Department of Medicine, Columbia University College of Physicians and Surgeons, New York, NY 10032, USA. firstname.lastname@example.org
OBJECTIVE: The objective of this study was to quantify hormones that regulate energy and glucose homeostasis to establish possible mechanisms for the greater efficacy of Roux-en-Y gastric bypass (RYGB) compared with laparoscopic adjustable gastric banding (LAGB) in achieving weight loss and improved insulin sensitivity.
DESIGN: Longitudinal study of patients undergoing LAGB (n=15) and RYGB (n=28) who were studied before surgery and at 2, 12, 26 and 52 weeks afterwards.
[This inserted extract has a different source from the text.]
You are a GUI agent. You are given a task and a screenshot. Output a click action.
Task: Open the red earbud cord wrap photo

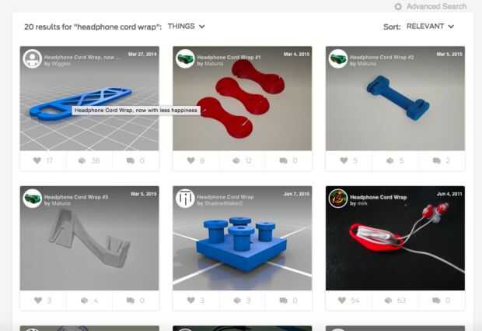395,238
MEASUREMENTS: Fasting blood samples were drawn at each visit. Postprandial blood samples were also obtained before surgery and at 26 and 52 weeks. Samples were assayed for peptide YY (PYY), ghrelin, glucagon-like peptide-1 (GLP-1), glucose, insulin, leptin, thyrotropic hormone, free T(4) and free T(3).Results:At 1 year there was greater weight loss in RYGB compared with LAGB patients (30 vs 15%), but final body mass index was similar (34 vs 33 kg m(-2)). At week 52, area under the curve (AUC) for PYY in RYGB subjects was greater than LAGB (P<0.01). GLP-1 levels at 30 min after meal were threefold greater after RYGB compared with LAGB (P<0.001). Conversely, ghrelin AUC increased after LAGB at week 52 (P<0.05) but tended to decrease after RYGB. Fasting glucose, insulin, and leptin and homeostasis model of assessment (HOMA-IR) decreased in both groups over time but were significantly lower at week 52 after RYGB compared with LAGB. The change in leptin correlated significantly with weight loss in LAGB (r=0.86) and RYGB (r=0.77), however, HOMA-IR correlated significantly with weight loss only in LAGB (r=0.78), and not RYGB (r=0.15). There was a significant decrease in free T(3) (P<0.01) after RYGB.
CONCLUSIONS: Differences in levels of gut hormones may play a role in promoting greater weight loss and insulin sensitivity after RYGB compared with LAGB, however, weight loss may be limited by decreases in free T(3) and leptin.